Albanian Government Council of Ministers

Speech of Prime Minister Edi Rama at the meeting with students who were ranked in the excellence of the global education barometer, PISA 2015:

“Give people either alimony or circumstantial work means, and they will live just a little bit better. Give them education, and they will change the world.” This is the motto we have written in the introduction of the 2014-2020 Strategy for the Development of the post-secondary Education.

Of course, this is something beautiful and easy to say, but it’s extremely difficult to do.

We decided since the very beginning to undertake a reform which other could never undertake because they were satisfied with giving alimony to people. Such were unfortunately all of the easy paths of the illusions that everybody could earn a degree, even fictitious degrees that were not only a big illusion, but also a major treason to the Next Generation.

Had the education reform, and all of the other reforms, been made 20 years ago, we would have been talking today about totally different things, and we would have had a totally different country.  But it’s never too late, especially when a whole next generation is in question. And if the generation of those who were born when the system changed can be considered a generation betrayed by the state, your generation, we want that the generation of the future will not only feel betrayed, but will have available means ensured by knowledge, and those means will give them increased opportunities to change the world.

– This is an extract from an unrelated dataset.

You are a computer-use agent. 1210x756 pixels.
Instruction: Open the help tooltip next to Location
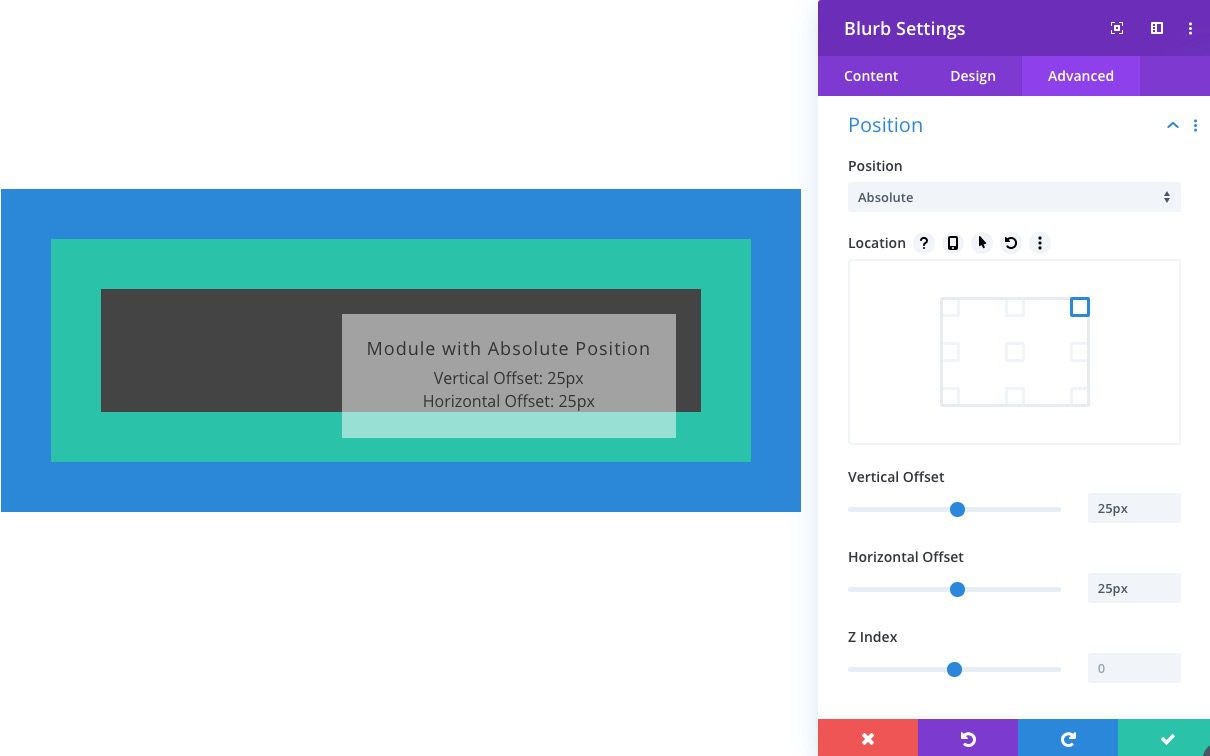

Changing the world begins by changing the situation in your family, in the street where your home is, in your community. I’m sure that if I asked you about your family situation, the economy of your families, about the situation of your parents, there would be for sure students who would tell about difficulties that would be sufficiently an excuse not to go to school, not to study, not to have the highest results.

There are for sure students among you whose parents are unemployed. There are for sure students among you who have witnessed the hardships through which they parents have to go in order to meet the most basic family needs. There are for sure students among you who have all the excuses and our sympathy, not to be here as representatives of a new Albanian excellence.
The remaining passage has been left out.